You will note that many of my examples don't include a lot of code. This is because many of the GOF-influenced patterns are mere "viewpoints" in the relational world, created by a trivial relational or Boolean formula, and not a physical code structure. Further, they tend to be local rather than global. This makes them easier and less intrusive to test and change. Thus, to us table fans, GOF-like patterns appear Neanderthalic. It is better abstraction to use formulas to represent repeating patterns than to physically repeat them. For one, the same items can more easily participate in multiple patterns. Think about it.


Strategy Pattern

The strategy pattern is about a set of algorithms to solve the same basic problem. It is fairly common in business applications. It often ends up being a code in a table that specifies which algorithm to use.

For example, the shipping costs for a commerce system may be by total weight, by total amount, by quantity, or some other complex approach. If you were a commerce provider for several stores, you may have a Store table that resembles:

Table: Store
StoreID
StoreName
CustomerID - reference to customer
ShipCostMethod - strategy name (string)
...etc...

("Method" here is not to be confused with an OO "method".)

sub ShippingCost(order, store)   // parameters are recordsets
  var result = 0
  select store.shipCostMethod
  case "byweight"
     result = order.totPounds * 0.65
  case "byamount"
     var minAmt = 3.50
     result = order.totAmt * 0.10
     if result < minAmt    // minimum
        result = minAmt
     end if
  case "byquantity"
     result = order.totQty * 4.0
  case "complex1"
     result = complex1(order)
  case "complex2"
     result = complex2(order, store)
  otherwise
     errRaise "No such strategy"
  end select
  return(result)
end sub
Real system rates are often "schedule driven" (tables), but we simplified it for illustration purposes. Also, the various shipping companies may be included, such as "UPS", "Fedex", "Airborne", etc. These may be considered sub-strategies, or perhaps just parameters of ShipCostMethod. (More on parameters will be discussed below.) The various credit card vendors (MC, Amex, Visa, Discover, etc.) may also be considered strategies, since it takes different algorithms to verify their card numbers.

Notice how the simpler strategies are inside of the subroutine, while the more complex ones call other subroutines/functions.

Parameters

Sometimes parameters need to somehow be specified in the table. This of course complicates things (in either paradigm). There are at least 4 approaches to parameters:

  1. Put the whole expression in a field

  2. Have one strategy name field and one parameter field for all of the potential parameters.

  3. Have multiple generic parameters (p1, p2, p3, etc.)

  4. Have a seperate table for each strategy
Approach #1 we have seen in some of our Control Table and Data Dictionary examples. I tend to only recommend this for table contents maintained by programmers and not by application users (via a regular add/change/delete interface). Otherwise, the application will have to write and change parameters in expressions, which is messy to program and manage.

→ PROVIDED MATERIAL:
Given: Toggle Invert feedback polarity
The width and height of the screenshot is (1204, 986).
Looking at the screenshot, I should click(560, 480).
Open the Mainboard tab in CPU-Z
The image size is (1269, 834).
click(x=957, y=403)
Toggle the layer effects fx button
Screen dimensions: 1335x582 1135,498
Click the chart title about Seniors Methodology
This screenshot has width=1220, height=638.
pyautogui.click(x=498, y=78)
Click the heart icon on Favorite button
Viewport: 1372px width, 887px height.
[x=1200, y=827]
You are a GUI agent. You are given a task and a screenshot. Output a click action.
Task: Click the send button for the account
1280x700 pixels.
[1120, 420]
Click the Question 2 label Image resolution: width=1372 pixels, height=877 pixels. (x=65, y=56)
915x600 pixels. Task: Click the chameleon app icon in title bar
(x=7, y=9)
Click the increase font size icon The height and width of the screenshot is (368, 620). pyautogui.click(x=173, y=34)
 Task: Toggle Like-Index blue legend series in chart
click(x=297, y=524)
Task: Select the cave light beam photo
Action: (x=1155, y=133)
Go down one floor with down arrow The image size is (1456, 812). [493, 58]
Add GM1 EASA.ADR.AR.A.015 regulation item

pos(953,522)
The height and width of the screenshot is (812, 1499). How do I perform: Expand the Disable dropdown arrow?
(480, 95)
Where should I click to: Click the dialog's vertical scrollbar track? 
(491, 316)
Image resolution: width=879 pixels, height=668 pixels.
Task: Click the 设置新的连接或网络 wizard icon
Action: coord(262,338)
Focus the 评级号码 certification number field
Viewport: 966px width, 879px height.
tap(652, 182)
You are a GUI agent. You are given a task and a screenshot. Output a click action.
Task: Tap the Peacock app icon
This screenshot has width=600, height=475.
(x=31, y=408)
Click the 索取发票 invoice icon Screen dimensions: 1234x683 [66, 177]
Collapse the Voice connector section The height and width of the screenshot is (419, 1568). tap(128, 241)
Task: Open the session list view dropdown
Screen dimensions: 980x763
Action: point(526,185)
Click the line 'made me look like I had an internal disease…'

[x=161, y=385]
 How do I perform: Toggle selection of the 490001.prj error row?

→ WORK TO COMPLETE:
[a] From the strategy pattern text, copy the stretch from "1. Put the whole" through "program and manage." word for word.
[b] In the strategy pattern text, what does the "byquantity" case multiply the order's total quantity by?
[c] Why does the strategy pattern text recommend putting the whole expression in a field only for tables maintained by programmers and not by application users?

→ THE REPLIES:
[a]
1. Put the whole expression in a field

  2. Have one strategy name field and one parameter field for all of the potential parameters.

  3. Have multiple generic parameters (p1, p2, p3, etc.)

  4. Have a seperate table for each strategy
Approach #1 we have seen in some of our Control Table and Data Dictionary examples. I tend to only recommend this for table contents maintained by programmers and not by application users (via a regular add/change/delete interface). Otherwise, the application will have to write and change parameters in expressions, which is messy to program and manage.

[b] 4.0

[c] If users maintained those tables through a regular add/change/delete interface, the application would have to write and change parameters inside expressions. That is messy to program and manage.